Almond Streusel Bundt Cake
& Coffee Glaze



3 cups Cake flour sifted
1 tablespoon Baking powder
1 cup Whole almonds -- toasted
3/4 cup Unsalted butter -- room temp
1/2 cup Almond paste
1 2/3 cups Sugar
1/2 teaspoon Almond extract
1 cup Milk
6 large Egg whites -- room temp


1/2 cup brown sugar -- packed
1/2 cup almonds ground fine (not to a paste) in food processor
3/4 teaspoon cinnamon
1/3 cup old fashioned oats

Coffee Glaze:
1 cup Powdered sugar
1/4 cup Whipping cream
1 teaspoon Instant coffee powder
1/3 cup Almonds; sliced -- toasted

STREUSEL: Mix all but butter in a small bowl. Add butter and rub in with fingertips until well blended. Set aside.

CAKE: Preheat oven to 350:. Butter and flour a 12-cup Bundt pan. Mix flour and baking powder in a small bowl.
Finely grind almonds in processor.

Using electric mixer, beat butter and almond paste in a large bowl until
blended. Gradually beat in 1-1/3 cups sugar. Continue beating until
fluffy. Beat in extract. Stir in dry ingredients alternately with milk.

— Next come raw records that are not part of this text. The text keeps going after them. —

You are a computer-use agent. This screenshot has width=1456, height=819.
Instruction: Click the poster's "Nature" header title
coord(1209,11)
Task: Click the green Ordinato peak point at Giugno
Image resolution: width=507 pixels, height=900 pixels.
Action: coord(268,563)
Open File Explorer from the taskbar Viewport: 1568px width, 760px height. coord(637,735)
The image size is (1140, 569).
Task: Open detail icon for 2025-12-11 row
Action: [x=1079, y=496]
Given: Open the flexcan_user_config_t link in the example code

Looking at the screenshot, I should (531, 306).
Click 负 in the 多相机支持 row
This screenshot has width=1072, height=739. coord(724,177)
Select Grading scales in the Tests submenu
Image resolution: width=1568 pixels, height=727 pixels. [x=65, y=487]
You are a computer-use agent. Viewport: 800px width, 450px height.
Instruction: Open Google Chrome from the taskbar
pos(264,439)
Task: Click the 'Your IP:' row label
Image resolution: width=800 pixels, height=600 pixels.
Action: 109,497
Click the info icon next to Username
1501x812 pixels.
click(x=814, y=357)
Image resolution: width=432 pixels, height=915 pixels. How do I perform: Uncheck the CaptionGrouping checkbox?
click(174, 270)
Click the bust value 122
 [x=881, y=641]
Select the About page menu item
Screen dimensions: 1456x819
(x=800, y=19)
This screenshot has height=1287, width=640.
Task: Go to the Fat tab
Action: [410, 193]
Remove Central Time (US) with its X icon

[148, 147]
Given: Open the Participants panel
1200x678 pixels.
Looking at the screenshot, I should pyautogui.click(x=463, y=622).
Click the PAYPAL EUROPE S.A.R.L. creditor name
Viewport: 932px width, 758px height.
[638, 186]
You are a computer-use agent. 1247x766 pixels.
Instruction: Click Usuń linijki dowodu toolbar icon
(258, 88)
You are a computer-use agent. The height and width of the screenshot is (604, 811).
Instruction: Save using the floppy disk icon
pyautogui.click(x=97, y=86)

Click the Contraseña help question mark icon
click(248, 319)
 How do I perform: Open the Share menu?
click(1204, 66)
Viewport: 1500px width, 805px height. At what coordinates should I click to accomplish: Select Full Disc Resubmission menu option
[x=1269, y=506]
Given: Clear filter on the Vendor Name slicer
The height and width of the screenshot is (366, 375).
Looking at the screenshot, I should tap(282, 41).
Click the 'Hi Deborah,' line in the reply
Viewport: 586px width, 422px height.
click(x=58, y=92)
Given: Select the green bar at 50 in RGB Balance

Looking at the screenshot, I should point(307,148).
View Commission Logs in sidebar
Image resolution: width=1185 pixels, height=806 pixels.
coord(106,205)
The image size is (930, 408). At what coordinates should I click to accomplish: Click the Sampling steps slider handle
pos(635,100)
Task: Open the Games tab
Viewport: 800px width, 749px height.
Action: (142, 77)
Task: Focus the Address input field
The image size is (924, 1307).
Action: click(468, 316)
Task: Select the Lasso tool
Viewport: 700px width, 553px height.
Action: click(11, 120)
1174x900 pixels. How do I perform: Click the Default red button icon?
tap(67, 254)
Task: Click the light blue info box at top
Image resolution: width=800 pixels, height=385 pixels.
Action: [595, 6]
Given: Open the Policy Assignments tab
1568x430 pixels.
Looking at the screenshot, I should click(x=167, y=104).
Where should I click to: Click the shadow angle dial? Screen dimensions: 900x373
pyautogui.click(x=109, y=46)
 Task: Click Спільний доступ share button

Mix in ground almonds. Using electric mixer fitted with clean dry beaters, beat egg whites in another large bowl to medium peaks.

Gradually add remaining 1/3 cup sugar and beat until stiff but not dry. Fold meringue into batter in 2 additions. Transfer half the batter to prepared Bundt pan. Sprinkle streusel over. Spoon remaining batter over. Bake cake until tested done, about 1 hour. Cool in cake pan on rack for 20 minutes. Turn cake out onto rack and cool completely. (Cake can be made 1 day ahead; cover and let stand at room temperature.)

GLAZE: Stir powdered sugar, whipping cream and instant coffee powder in a small bowl until well blended. Drizzle glaze over cake, allowing to run down sides. Sprinkle cake with sliced almonds.